Kreditvertrag: Kreditgeber GmbH, Kreditnehmer alleinige Gesellschafterin

Rechtsgebiet: Wirtschaftsrecht, Bankrecht, Wettbewerbsrecht | Einsatz: € *** | Status: Beantwortet | Aufrufe: 777
Trifft nicht Ihr Problem? Wir haben 19 weitere Antworten zum Thema GmbH.
Die alleinige Gesellschafterin und Geschäftsführerin einer GmbH verkaufte diese im laufenden Betrieb an einen Interessenten.

Der Kaufvertrag beinhaltete auch die Übernahme eines Gesellschafterkredites durch den Käufer.
Im Kaufvertrag heißt es:

"Der Käufer übernimmt Gesellschafterdarlehen der Verkäuferin von
insgesamt 43.719,00 Euro sowie den in der Bilanz 2009 ausgewiesenen
Gewinnvortrag von insgesamt Euro 121.835,30.
Die Verkäuferin tritt ihren Darlehensanspruch gegen die Gesellschaft an
den dies annehmenden Käufer mit Wirkung  des Bedingungseintritts
gem. Ziffer 2a ab."


Der Käufer verlangt jetzt die Zusendung des Kreditvertrags und möchte im Fall der Nichtzusendung den Kredit fällig stellen.

Es existiert aber kein schriftlicher Kreditvertrag, sondern die Bedingungen wurden mündlich im Rahmen der Gesellschafterversammlung besprochen und mit dem Steuerberater vereinbart. Der Kredit läuft auf unbestimmte Zeit und wird mit 6% verzinst. Es wurden regelmäßig Tilgungszahlungen verbucht, über die auch 2 oder 3 schriftliche Gesellschafterbeschlüsse existieren.
In den jährlichen Bilanzbesprechungen wurde der jeweilige Rückzahlungsbetrag mit dem Steuerberater vereinbart.

Nun meine Fragen:

War es zulässig, den Kreditvertrag mündlich abzuschließen?
War es zulässig, den Kreditvertrag auf unbestimmte Laufzeit abzuschließen?
Ist der Käufer aufgrund der mündlichen Vertragsform berechtigt, den Kredit fällig zu stellen?


Sehr geehrte Ratsuchende,

gerne beantworte ich Ihre Anfrage unter Berücksichtigung Ihrer Sachverhaltsschilderung und Ihres Einsatzes wie folgt:

Darlehensverträge können grundsätzlich formfrei geschlossen werden. Dies gilt auch im Falle eines Gesellschafterdarlehens. Es sind daher auch nur mündlich abgeschlossene Darlehensverträge des beherrschenden bzw. Alleingesellschafters mit der GmbH anzuerkennen, wenn sich deren Vollzug aus anderen Umständen ergibt, z.B. durch laufende Gutschrift der Zinsen auf einem eigens dafür eingerichteten Darlehenskonto, vgl. BFH, Urteil vom 19. 12. 2007 - VIII R 13/ 05.
Dementsprechend ist auch der mündliche Abschluss eines Gesellschafterdarlehens auf unbestimmte Zeit möglich. Wenn ein Rückzahlungszeitpunkt nicht vertraglich bestimmt ist, gelten insoweit die gesetzlichen Bestimmungen (§ 488 Absatz 3 BGB), sofern keine andere Vereinbarung getroffen wurde.
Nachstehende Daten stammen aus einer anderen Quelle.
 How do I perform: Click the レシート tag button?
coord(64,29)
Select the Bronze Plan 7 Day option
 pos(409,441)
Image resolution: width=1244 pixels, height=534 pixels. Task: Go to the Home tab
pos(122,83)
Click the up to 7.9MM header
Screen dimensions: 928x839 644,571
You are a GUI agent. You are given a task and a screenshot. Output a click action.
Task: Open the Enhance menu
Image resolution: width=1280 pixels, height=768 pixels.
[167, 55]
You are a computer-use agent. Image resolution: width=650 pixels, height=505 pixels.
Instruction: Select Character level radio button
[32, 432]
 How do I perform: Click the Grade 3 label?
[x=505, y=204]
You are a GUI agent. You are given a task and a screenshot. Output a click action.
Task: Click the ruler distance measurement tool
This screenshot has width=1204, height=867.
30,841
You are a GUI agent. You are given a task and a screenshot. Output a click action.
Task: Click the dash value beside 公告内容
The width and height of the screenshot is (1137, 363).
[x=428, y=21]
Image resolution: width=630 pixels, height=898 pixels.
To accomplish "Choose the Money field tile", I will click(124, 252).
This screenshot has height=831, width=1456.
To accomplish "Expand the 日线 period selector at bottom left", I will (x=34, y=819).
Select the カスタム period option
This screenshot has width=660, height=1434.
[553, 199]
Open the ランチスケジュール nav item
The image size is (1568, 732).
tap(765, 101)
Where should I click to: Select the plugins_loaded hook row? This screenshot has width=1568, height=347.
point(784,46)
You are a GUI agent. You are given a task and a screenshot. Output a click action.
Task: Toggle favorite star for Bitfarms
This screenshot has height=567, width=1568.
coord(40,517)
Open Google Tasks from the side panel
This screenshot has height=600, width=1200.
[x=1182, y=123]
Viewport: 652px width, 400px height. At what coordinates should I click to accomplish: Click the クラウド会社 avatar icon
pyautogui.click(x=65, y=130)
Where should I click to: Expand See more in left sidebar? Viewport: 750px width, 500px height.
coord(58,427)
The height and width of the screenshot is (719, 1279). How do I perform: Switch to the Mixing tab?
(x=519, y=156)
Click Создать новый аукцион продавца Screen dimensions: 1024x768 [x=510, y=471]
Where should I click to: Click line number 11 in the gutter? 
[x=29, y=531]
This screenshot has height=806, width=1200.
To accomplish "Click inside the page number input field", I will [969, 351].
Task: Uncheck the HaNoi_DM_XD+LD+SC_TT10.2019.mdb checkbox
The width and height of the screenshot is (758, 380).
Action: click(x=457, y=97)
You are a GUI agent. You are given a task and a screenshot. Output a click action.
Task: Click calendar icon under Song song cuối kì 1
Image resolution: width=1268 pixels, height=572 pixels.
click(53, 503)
Eine hiervon abweichende Möglichkeit der Fälligstellung lediglich aufgrund der Tatsache, dass kein schriftlicher Darlehensvertrag geschlossen wurde, vermag ich aufgrund der obigen Ausführungen nicht zu erkennen. Es dürfte daher ausreichen, wenn Sie den Käufer darauf aufmerksam machen, dass sich die Rahmenbedingungen des mündlichen Darlehensvertrages aus den von Ihnen genannten Unterlagen ergeben.


Ich hoffe, Ihnen eine erste hilfreiche Orientierung ermöglicht zu haben. Bei Unklarheiten benutzen Sie bitte die kostenfreie Nachfragefunktion.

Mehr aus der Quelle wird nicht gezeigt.